Getting the message aboard Astarte

Feb 27, 2015
Astarte’s captain on an SSB Radio Net: Michael plays net controller on an ad hoc SSB radio net during the passage between New Caledonia and New Zealand.

Astarte’s captain on an SSB Radio Net: Michael plays net controller on an ad hoc SSB radio net during the passage between New Caledonia and New Zealand.

Michael Hawkins

Times have changed from sending a message in a bottle and hoping someone finds it. Now, aboard the cruising sailboat Astarte, a Moody 422, we have lots of ways to communicate — and we’re a relatively “low-tech” boat when it comes to this. We’ve also noticed over the six years of cruising that we are spending more of our cruising budget on the “communication” category and are more dependent on the Internet and our computers. 

Offshore
This is when we are out of range of cell towers and Internet cafes. We have tackled many long passages and are satisfied with our communication systems: an Icom M802 HF/SSB/ham radio. We also have an SCS Pactor modem that we bought in 1999 from a cruiser that was swallowing the anchor. This has been upgraded to Pactor III. The Pactor allows us to use the HF radio to send and receive emails and more importantly, to get lots of weather info.
 
We subscribe to “Sailmail” for $250 (US) per year and Michael has an amateur radio license, so we also use Winlink (the free service for ham operators). The SSB radio provides access to various radio nets — both formal and “ad hoc,” created by groups of friends or people traveling on the same route. This is one of our favorite reasons to have an HF radio. In fact, our friend Heather, aboard Evergreen once said that without the radio she would feel “socially isolated.” The nets provide a “safety net,” condition reports, weather forecasts and warnings, as well as daily entertainment. We have met many cruising friends as a result of the radio — it gives you an instant introduction when you see a boat you heard on the airwaves. We get daily GRIB files through the HF radio/Pactor. And, it keeps us in touch via email with family and friends in case of news from back home and emergencies. 

We do not have a sat-phone as we feel like the radio, in an emergency, would suffice thanks to many maritime networks that operate around the clock. In fact, while at anchor near a remote atoll in the Marshall Islands where there was no phone or wireless service, we had a medical issue and the SSB allowed us to e-mail our doctor in the U.S. for help.

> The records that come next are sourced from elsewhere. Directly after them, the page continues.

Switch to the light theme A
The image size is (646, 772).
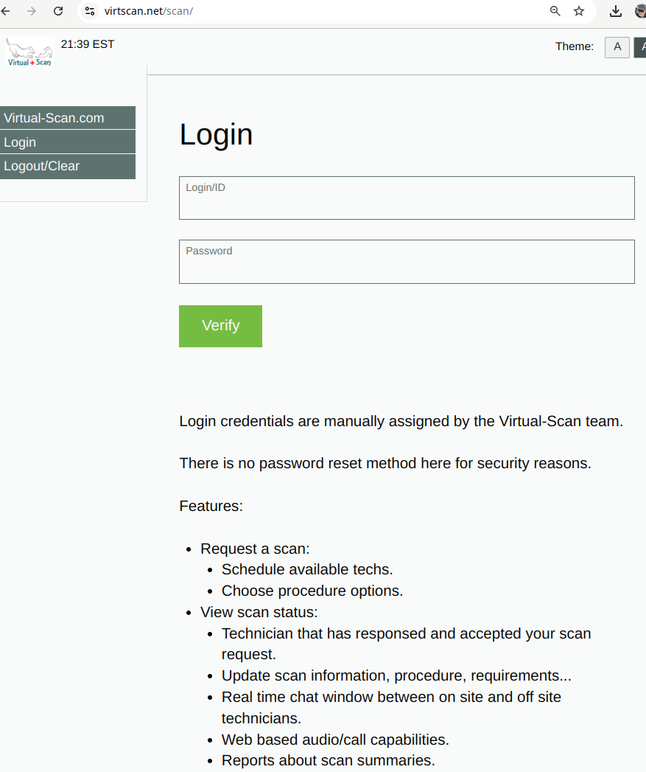point(617,47)
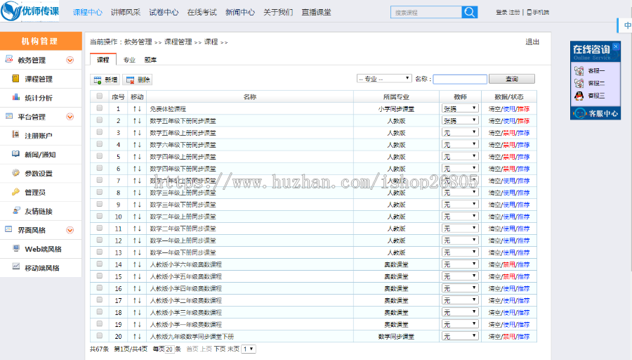Screen dimensions: 632x360
Task: Check the box for row 1 免费体验课程
Action: [x=99, y=108]
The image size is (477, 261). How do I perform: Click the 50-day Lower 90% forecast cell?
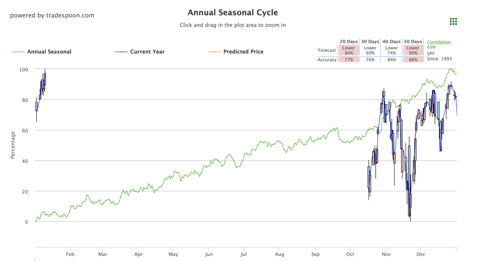tap(413, 50)
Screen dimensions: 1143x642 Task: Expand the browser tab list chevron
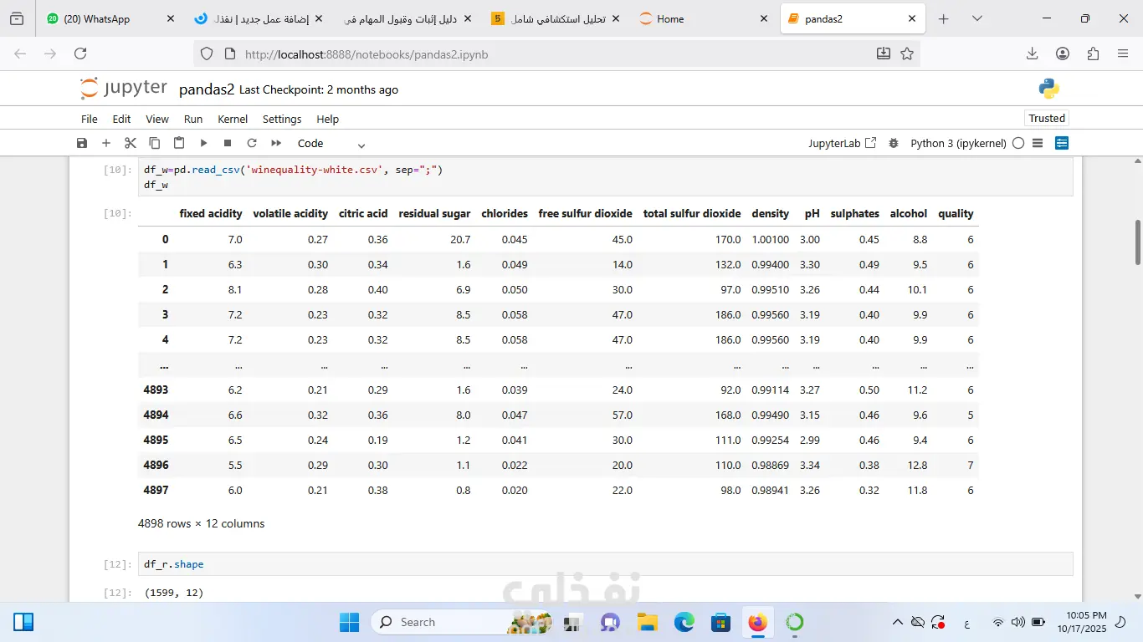pyautogui.click(x=977, y=18)
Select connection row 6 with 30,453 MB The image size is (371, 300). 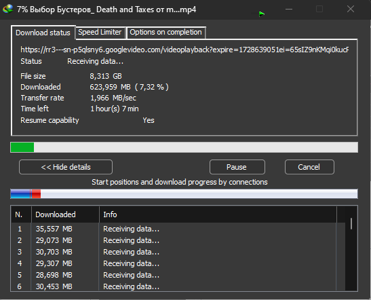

An array of the gadgets that help us communicate aboard our boat Astarte. From top computer clockwise: Acer laptop for emails; new cellphone; various dongles and pucks from various countries for wireless; SIM “chips” and prepaid cards; collection of unlocked cellphones; hand-held VHF radio; wireless “booster” antenna for wireless.

Michael Hawkins

Near shore
The VHF radio is a necessary tool to contact appropriate officials when entering a new port or country as well as for contacting bridges and approaching vessels. It is also important to have for offshore use. If our AIS (we have a receiver but will soon be getting a transmitter as well), tells us a vessel is nearby and approaching closely, we contact them to let them know we are in the vicinity. This is especially true in bad weather when visibility isn’t that great. The AIS gives you the name of a vessel so you can more easily contact them. 

At anchorage
We have a cell phone that is unlocked and takes a SIM card. In fact, just recently we’ve finally had to update our phone to one that allowed 3G coverage! If we are going to be in a country for a while, we will buy a local SIM card from one of the services (after shopping around) and prepaid cards for the calls/time. For Internet, we use Internet cafes, look for free wireless hot spots or buy a local service. We have an external Wi-Fi antenna with amplifier that allows us to boost our Wi-Fi range aboard. In many places, we have been able to get a decent signal from a tower while at anchor. This makes using the Internet more convenient. For the service, we shop around and ask other cruising boats what the best deal is in town/country. We have quite a collection on board of various “dongles” and “pucks” and SIM cards for data from the various countries we’ve visited. We have learned that in most countries, if you have the option to buy wireless by “time” or “data,”  buy the data! Many countries have very, very, very slow Internet and it may take 15 minutes to download one banking page. 

We also have a hand-held VHF radio so if one of us goes off in the dinghy or to shore, they can still be in communication with the other aboard Astarte. This is a great safety tool — and it’s free!

We try not to spend too much time with computers belowdecks. The reasons we are out here voyaging is to see these remarkable countries and meet interesting folks. Being “unhooked” is one of the pleasures of the cruising life — but there is also the necessity of weather, safety and social communications. It is a balancing act. 

Oh, and we still send a message by “bottle mail” whenever we cross the equator!

Barbara Sobocinski and Michael Hawkins live aboard their Moody 422, Astarte, and are currently in New Zealand.